Le donne che chiedono la sua tutela e il suo aiuto riescono a superare il trauma e di conseguenza vivere una vita normale?
“Certamente. Una volta che le donne trovano la forza e il coraggio di affrontare la situazione e di reagire alle angherie subite e, con l’aiuto adeguato, riescono ad avere delle risposte dalle Istituzioni, con il tempo e, lo ribadisco, con il giusto sostegno psicologico, cominciano ad apprezzare la vita lontano da quel carnefice rispetto al quale, molto spesso, hanno sviluppato un rapporto di vera e propria dipendenza”.
Nel suo lavoro è fondamentale rimanere freddi e lucidi, ma c’è stato qualche caso in cui non ha potuto non commuoversi e immedesimarsi come donna?
“E’ difficile ma è quello che una professionista deve fare. Rimanere lucida al fine di affrontare le situazioni in modo tempestivo e mirato, soprattutto nei casi di emergenza. Ho provato una vera e propria preoccupazione nei giorni in cui una vittima era stata sequestrata dall’ex compagno, perché tutti temevamo che si potesse trattare di un caso di omicidio-suicidio, fortunatamente poi non verificatosi. Ho sofferto molto al racconto di una ragazza che mi ha descritto nel dettaglio gli abusi sessuali subiti da bambina. Ho sofferto sia per la descrizione dei turpi atti in sé e sia perché avevo davanti a me una ragazza devastata”.

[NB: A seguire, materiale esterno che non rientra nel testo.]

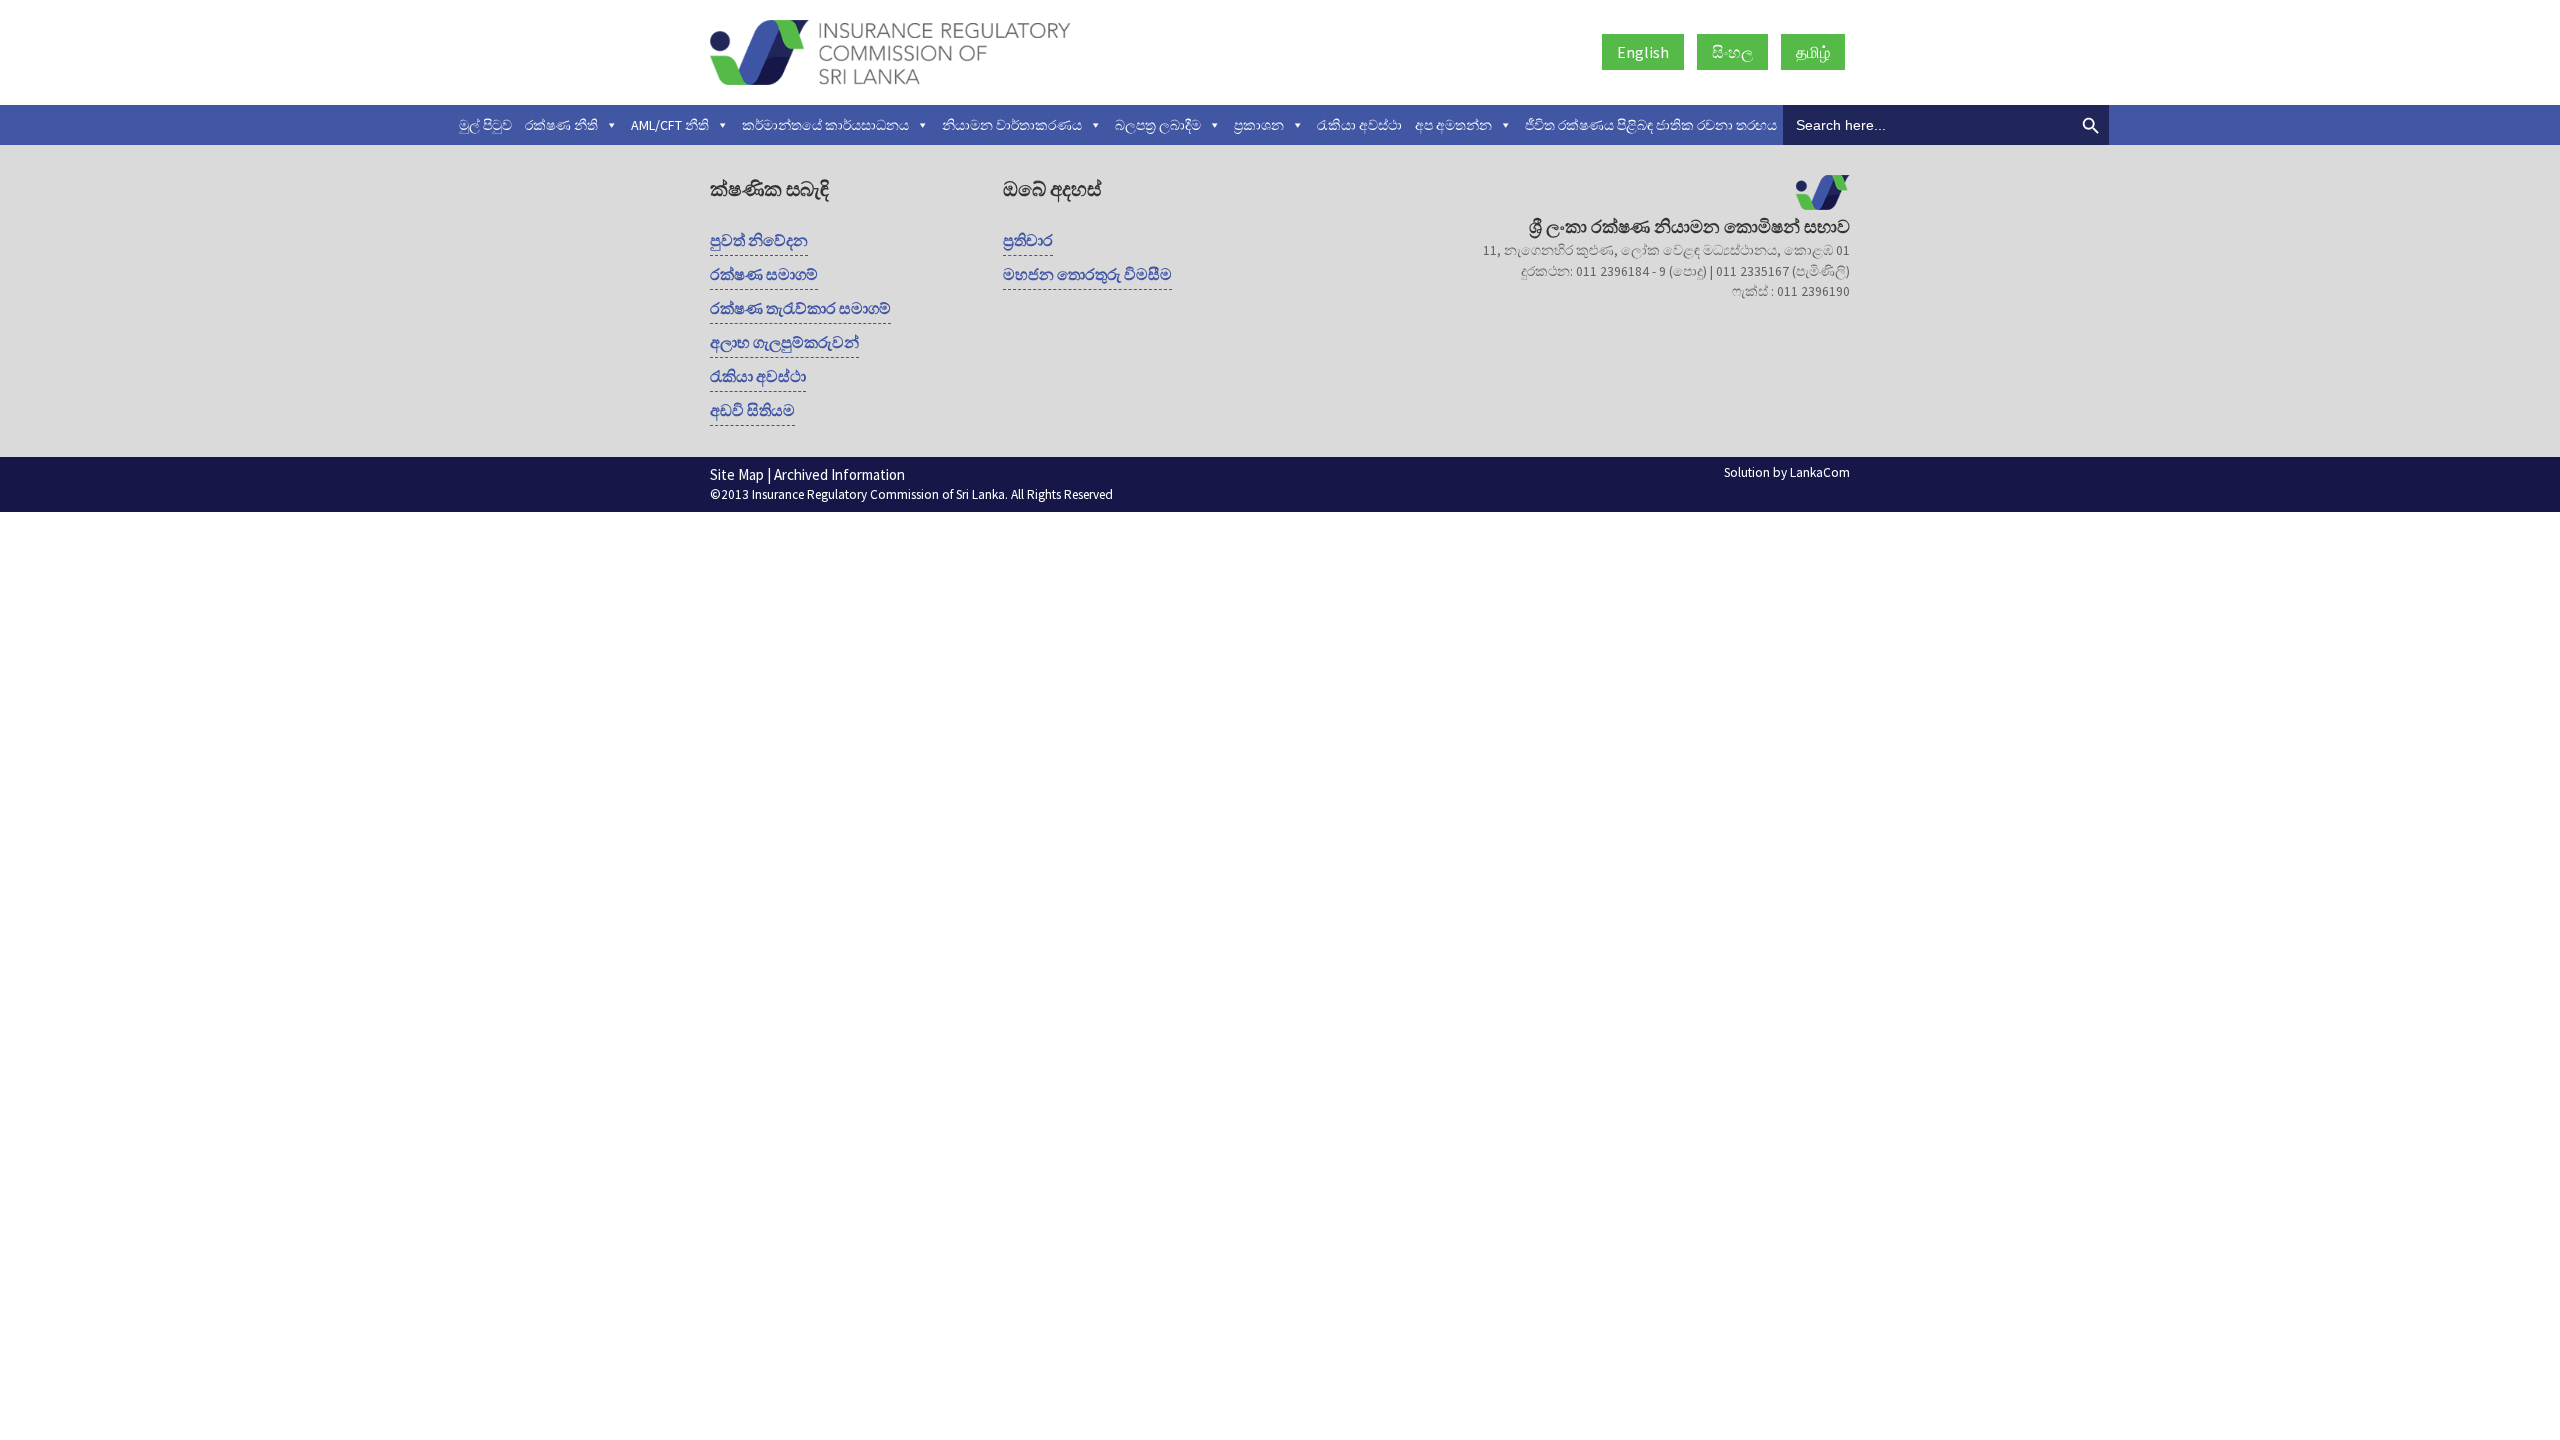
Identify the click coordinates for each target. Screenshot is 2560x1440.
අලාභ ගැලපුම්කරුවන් (784, 342)
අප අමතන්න (1453, 125)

Qual è l’errore più grave che le donne non debbono commettere quando si trovano in situazioni al “limite” come quelle da lei affrontate?
“Non devono tacere. Non devono proteggere il loro carnefice. Non devono mentire al pronto soccorso giustificando i lividi con una banale caduta. Non devono, soprattutto, giustificare l’uomo violento e non devono credere che cambierà. Un uomo violento non cambia, semmai, peggiora”.
Essendo avvocato sa bene che i tempi giudiziari sono molto lunghi per potere sperare di riuscire ad ottenere giustizia, spesso queste lungaggini burocratiche sono d’intralcio per la donna che decide di denunciare la propria sofferenza. In questo caso come aiuta le sue assistite a superare in maniera tranquilla tutto ciò?
“I tempi sono lunghi, è vero, ma gli strumenti ci sono. Corroborando la denuncia con l’indicazione di tutti gli elementi utili che possano agevolare gli inquirenti, si può ottenere una misura cautelare che, nelle norme dei tempi giudiziari, comporti l’allontanamento dell’uomo violento dalla vittima, o addirittura la sua carcerazione. Importantissimi sono i referti medici. La donna che subisce violenza sia fisica che psicologica deve sempre recarsi in ospedale, dove provvederanno alle cure necessarie e alla redazione del referto, documento fondamentale nell’ambito del procedimento penale”.
Il nostro è un giornale che parla di donne. Vogliamo tendere una mano d’aiuto a tutte coloro che soffrono per colpa di un marito, un compagno o un padre?
“Certo. Io mi pregio di essere presidente del “Centro Antiviolenza Antistalking Calypso” e, insieme alle altre operatrici, mi adopero per ascoltare le donne vittime di violenza e per fornire loro una assistenza reale e concreta. Invoco le donne che subiscono violenza a chiamarci e prendere un appuntamento con noi. Il solo parlare potrà essere loro di aiuto. Se poi, c’è da agire, ci attiveremo a 360 gradi per aiutare la vittima. L’importante è non arrendersi alla violenza dilagante di cui ogni giorno abbiamo notizia. Non ci si deve mai arrendere. Si può andare avanti… sempre”.